| What is needed |
Set down the material in full. Keep every line exactly as it is.

────────────────────

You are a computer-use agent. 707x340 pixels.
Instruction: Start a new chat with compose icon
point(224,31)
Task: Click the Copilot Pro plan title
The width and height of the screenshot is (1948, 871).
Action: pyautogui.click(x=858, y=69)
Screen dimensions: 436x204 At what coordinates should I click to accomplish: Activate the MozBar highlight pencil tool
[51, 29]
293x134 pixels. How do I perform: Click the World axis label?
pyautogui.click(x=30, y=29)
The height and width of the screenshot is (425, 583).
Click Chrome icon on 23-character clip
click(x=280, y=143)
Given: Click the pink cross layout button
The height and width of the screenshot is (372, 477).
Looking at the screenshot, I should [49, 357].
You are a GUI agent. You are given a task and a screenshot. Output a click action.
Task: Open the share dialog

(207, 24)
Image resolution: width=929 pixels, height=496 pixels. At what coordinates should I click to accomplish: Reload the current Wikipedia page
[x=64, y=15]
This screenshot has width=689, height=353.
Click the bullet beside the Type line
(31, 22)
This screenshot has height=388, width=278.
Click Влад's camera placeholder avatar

────────────────────

| Output of the exercise |
You are a computer-use agent. 707x340 pixels.
Instruction: Start a new chat with compose icon
point(224,31)
Task: Click the Copilot Pro plan title
The width and height of the screenshot is (1948, 871).
Action: pyautogui.click(x=858, y=69)
Screen dimensions: 436x204 At what coordinates should I click to accomplish: Activate the MozBar highlight pencil tool
[51, 29]
293x134 pixels. How do I perform: Click the World axis label?
pyautogui.click(x=30, y=29)
The height and width of the screenshot is (425, 583).
Click Chrome icon on 23-character clip
click(x=280, y=143)
Given: Click the pink cross layout button
The height and width of the screenshot is (372, 477).
Looking at the screenshot, I should [49, 357].
You are a GUI agent. You are given a task and a screenshot. Output a click action.
Task: Open the share dialog

(207, 24)
Image resolution: width=929 pixels, height=496 pixels. At what coordinates should I click to accomplish: Reload the current Wikipedia page
[x=64, y=15]
This screenshot has width=689, height=353.
Click the bullet beside the Type line
(31, 22)
This screenshot has height=388, width=278.
Click Влад's camera placeholder avatar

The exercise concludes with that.